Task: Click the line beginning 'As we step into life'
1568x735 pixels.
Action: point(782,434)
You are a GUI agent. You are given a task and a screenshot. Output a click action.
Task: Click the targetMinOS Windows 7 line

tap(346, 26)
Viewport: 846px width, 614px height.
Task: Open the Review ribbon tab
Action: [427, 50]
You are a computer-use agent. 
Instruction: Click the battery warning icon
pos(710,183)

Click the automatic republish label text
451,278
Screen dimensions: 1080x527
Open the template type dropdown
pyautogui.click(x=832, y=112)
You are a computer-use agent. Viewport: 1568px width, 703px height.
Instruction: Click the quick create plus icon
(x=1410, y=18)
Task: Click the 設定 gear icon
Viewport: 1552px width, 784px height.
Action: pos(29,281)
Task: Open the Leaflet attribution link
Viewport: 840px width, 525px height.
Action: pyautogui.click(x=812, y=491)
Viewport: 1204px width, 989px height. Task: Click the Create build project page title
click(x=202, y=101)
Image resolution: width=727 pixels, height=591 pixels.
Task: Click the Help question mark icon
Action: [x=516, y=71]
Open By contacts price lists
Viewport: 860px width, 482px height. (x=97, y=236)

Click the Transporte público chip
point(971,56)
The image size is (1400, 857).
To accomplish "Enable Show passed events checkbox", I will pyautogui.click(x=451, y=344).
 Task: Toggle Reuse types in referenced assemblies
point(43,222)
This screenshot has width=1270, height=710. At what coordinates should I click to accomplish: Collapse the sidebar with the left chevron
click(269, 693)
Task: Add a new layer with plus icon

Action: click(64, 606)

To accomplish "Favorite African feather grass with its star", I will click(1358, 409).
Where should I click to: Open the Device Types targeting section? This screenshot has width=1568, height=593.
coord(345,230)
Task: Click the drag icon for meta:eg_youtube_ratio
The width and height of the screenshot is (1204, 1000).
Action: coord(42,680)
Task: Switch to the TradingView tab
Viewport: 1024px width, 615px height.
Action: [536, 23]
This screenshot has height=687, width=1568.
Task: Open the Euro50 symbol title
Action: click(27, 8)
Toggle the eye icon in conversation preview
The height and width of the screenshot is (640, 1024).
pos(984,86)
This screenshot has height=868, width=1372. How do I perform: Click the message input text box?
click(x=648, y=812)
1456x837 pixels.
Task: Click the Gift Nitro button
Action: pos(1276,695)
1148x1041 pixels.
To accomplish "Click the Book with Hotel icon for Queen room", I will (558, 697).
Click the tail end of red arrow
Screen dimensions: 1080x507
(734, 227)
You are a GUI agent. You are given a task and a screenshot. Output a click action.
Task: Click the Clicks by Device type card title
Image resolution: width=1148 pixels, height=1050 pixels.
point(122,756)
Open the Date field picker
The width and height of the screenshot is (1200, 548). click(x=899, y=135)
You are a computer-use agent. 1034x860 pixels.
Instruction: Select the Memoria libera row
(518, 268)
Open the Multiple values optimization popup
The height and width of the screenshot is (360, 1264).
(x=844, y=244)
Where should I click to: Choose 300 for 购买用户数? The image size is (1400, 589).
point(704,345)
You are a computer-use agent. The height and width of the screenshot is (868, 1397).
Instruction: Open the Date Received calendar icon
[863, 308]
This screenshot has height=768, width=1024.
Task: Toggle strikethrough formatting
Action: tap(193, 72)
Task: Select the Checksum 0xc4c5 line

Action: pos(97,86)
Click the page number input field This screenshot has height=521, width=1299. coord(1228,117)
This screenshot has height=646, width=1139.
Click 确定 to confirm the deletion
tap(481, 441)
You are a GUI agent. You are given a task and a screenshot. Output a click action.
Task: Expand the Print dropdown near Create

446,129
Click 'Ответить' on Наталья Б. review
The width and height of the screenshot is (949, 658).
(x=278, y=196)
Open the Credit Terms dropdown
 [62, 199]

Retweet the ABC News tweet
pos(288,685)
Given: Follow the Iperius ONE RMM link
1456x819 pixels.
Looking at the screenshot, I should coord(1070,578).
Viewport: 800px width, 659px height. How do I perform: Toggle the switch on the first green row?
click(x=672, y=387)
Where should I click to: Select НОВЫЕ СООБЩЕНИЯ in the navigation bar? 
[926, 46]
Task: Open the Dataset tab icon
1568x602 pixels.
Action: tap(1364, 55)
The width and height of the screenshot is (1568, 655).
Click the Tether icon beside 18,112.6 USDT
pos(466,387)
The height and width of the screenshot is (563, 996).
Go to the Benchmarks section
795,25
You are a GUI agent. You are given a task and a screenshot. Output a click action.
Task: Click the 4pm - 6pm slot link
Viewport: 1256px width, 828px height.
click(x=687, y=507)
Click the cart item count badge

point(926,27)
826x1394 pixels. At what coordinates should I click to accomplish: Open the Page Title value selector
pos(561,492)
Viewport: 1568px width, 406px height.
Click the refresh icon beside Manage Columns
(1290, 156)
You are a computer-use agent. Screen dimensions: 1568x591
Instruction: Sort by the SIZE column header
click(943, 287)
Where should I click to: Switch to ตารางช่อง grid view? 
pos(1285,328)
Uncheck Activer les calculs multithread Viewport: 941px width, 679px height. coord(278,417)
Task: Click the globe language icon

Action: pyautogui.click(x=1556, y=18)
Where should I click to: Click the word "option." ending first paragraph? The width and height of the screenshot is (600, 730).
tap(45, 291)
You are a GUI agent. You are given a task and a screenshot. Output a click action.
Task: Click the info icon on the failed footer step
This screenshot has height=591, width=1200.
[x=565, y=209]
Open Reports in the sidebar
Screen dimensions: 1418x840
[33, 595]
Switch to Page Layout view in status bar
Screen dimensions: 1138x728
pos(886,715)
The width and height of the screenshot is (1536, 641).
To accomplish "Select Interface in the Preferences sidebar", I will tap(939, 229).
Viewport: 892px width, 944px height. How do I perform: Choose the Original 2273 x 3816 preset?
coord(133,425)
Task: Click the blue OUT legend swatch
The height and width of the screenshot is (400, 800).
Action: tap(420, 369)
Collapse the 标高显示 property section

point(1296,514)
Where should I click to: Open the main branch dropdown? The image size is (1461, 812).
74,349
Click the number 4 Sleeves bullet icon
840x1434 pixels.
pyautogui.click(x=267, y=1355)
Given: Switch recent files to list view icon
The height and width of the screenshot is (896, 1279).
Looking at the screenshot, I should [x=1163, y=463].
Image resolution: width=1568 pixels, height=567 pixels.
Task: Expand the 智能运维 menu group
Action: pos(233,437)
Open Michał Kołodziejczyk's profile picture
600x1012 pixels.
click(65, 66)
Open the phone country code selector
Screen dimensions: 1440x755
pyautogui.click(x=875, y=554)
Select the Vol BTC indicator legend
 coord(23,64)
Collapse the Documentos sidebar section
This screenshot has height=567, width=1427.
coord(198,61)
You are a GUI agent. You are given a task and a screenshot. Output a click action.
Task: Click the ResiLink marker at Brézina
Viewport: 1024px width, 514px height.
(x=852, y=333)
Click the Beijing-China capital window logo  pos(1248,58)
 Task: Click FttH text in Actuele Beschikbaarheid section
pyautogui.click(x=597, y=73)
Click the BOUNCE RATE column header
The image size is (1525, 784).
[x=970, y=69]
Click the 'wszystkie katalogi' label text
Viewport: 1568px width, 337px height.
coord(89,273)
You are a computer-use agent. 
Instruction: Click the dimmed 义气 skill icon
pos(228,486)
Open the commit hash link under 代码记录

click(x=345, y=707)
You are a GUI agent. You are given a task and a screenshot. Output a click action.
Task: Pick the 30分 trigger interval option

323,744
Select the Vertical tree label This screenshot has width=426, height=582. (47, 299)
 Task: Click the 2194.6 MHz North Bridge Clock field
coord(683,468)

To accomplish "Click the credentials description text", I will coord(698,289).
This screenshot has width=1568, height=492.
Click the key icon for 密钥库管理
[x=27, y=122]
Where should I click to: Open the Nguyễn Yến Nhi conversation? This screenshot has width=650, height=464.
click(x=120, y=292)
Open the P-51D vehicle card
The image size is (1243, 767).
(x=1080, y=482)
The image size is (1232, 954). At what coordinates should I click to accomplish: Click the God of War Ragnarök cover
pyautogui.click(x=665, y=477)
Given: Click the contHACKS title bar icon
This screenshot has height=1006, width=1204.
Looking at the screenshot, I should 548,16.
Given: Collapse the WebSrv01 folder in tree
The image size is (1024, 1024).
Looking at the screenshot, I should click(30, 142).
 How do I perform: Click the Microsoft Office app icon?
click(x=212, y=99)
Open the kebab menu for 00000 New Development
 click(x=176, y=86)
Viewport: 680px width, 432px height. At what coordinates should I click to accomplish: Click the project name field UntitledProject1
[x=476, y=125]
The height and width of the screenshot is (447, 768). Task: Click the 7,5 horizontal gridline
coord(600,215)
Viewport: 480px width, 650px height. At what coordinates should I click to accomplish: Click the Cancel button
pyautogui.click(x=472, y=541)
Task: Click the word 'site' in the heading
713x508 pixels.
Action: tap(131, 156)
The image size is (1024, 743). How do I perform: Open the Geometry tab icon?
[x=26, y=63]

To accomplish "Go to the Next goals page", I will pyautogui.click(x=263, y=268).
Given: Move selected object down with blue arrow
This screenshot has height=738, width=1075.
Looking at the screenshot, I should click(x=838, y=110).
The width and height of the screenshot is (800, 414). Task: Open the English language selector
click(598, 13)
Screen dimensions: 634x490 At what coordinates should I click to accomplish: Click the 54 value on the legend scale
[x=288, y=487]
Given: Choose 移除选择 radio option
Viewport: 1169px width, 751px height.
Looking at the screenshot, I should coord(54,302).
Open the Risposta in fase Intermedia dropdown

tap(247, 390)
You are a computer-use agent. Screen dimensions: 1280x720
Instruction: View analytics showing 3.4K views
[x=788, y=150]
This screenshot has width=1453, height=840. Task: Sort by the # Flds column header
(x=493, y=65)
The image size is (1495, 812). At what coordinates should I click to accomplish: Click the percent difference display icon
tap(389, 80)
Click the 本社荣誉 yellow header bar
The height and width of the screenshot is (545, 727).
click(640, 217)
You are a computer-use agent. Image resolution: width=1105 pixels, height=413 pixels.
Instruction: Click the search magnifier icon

Brief
Transcribe the lines from the first line of the records through the line that contains "You are a computer-use agent. Viewport: 1568px", both included, and add nothing else.

Finished task
Task: Click the line beginning 'As we step into life'
1568x735 pixels.
Action: point(782,434)
You are a GUI agent. You are given a task and a screenshot. Output a click action.
Task: Click the targetMinOS Windows 7 line

tap(346, 26)
Viewport: 846px width, 614px height.
Task: Open the Review ribbon tab
Action: [427, 50]
You are a computer-use agent. 
Instruction: Click the battery warning icon
pos(710,183)

Click the automatic republish label text
451,278
Screen dimensions: 1080x527
Open the template type dropdown
pyautogui.click(x=832, y=112)
You are a computer-use agent. Viewport: 1568px width, 703px height.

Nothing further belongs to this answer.